**TEXTAUSWAHL**
„Cities for Life“ ist ein weltweiter Aktionstag, der sich für die Abschaffung der Todesstrafe einsetzt. Er findet jedes Jahr am 30. November statt. Dieser Tag wurde gewählt, weil am 30. November 1786 das Großherzogtum Toskana als erster Staat der Welt Folter und Todesstrafe für abgeschafft erklärte.

In Leipzig befand sich ab 1960 die zentrale Hinrichtungsstätte der SED-Diktatur in der alle DDR-weit ausgesprochen Todesurteile vollstreckt wurden. Die letzte bekannte Vollstreckung fand am 23. Juni 1981 an Dr. Werner Teske statt, Ende Dezember 1987 wurde die Todesstrafe aus dem Strafgesetzbuch der DDR gestrichen. Damit endete die fast 500-jährige Geschichte der ununterbrochenen Anwendung der Todesstrafe auf deutschem Boden.

Neben fast 300 weiteren Städten beteiligt sich auch die bayrische Stadt Hof am „Cities for Life“-Tag: Am 30. November 2023 um 18 Uhr wird im Sitzungssaal des Rathauses in Hof der MDR – Film „DDR geheim: Die zentrale Hinrichtungsstätte in Leipzig“ gezeigt. Anschließend spricht Tobias Hollitzer, Leiter der Gedenkstätte Museum in der „Runden Ecke“, über die Todesstrafe in der DDR und die Abläufe der Hinrichtungen in Leipzig, sowie die politische Instrumentalisierung dieser Strafart durch die SED-Diktatur.

Seit 2002 wird der Aktionstag der „Cities for Life“ mit Veranstaltungen zur Sensibilisierung der Zivilgesellschaft durchgeführt, um eine Kultur zu stärken, die das menschliche Leben auch in schwierigen Umständen achtet. Diese weltweit größte Mobilisierung von Städten möchte die Aufmerksamkeit der Öffentlichkeit auf die Menschenrechte und den Wert des Lebens lenken.

**DATENAUSZUG**
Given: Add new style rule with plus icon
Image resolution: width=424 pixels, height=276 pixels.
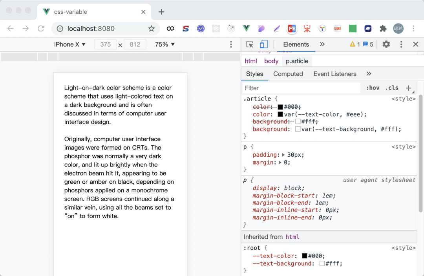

**AUFGABEN**
A. An welchem Tag im Jahr findet der Aktionstag laut Textauswahl statt?
B. Gib die Textauswahl von „Seit 2002 wird“ bis einschließlich „des Lebens lenken.“ wieder und ersetze dabei „Städten“ durch „Kommunen“.
C. Setze den Text über den Aktionstag „Cities for Life“ nach seinem letzten Satz fort.

**LÖSUNGEN**
A. Jedes Jahr am 30. November.

B.
Seit 2002 wird der Aktionstag der „Cities for Life“ mit Veranstaltungen zur Sensibilisierung der Zivilgesellschaft durchgeführt, um eine Kultur zu stärken, die das menschliche Leben auch in schwierigen Umständen achtet. Diese weltweit größte Mobilisierung von Kommunen möchte die Aufmerksamkeit der Öffentlichkeit auf die Menschenrechte und den Wert des Lebens lenken.

C.
Dies erscheint in unserer Zeit von besonderer Wichtigkeit, die von zahlreichen Kriegen und Terrorismus geprägt ist, wie wir es gerade auch in diesen Wochen erleben. In Krisenzeiten benötigen die Menschenrechte besondere Unterstützung. Allzu oft werden sie vernachlässigt und anderen Prioritäten wie beispielsweise der Sicherheit untergeordnet. Umso größere Bedeutung hat der internationale Aktionstag der „Cities for Life“.

In Deutschland haben sich in den vergangenen Jahren fast 300 Städte dem Aktionstag angeschlossen (viele Großstädte wie Berlin, Hamburg, Stuttgart, Bremen, Leipzig, Schwerin, Rostock, Nürnberg, Düsseldorf, Frankfurt, Dortmund, Würzburg neben zahlreichen kleineren Städten). Unterschiedliche Aktionen werden gestaltet, z.B. eine besondere Beleuchtung bekannter Gebäude, Dichterlesungen, Begegnungen mit Zeugen, Projekte in Schulen etc.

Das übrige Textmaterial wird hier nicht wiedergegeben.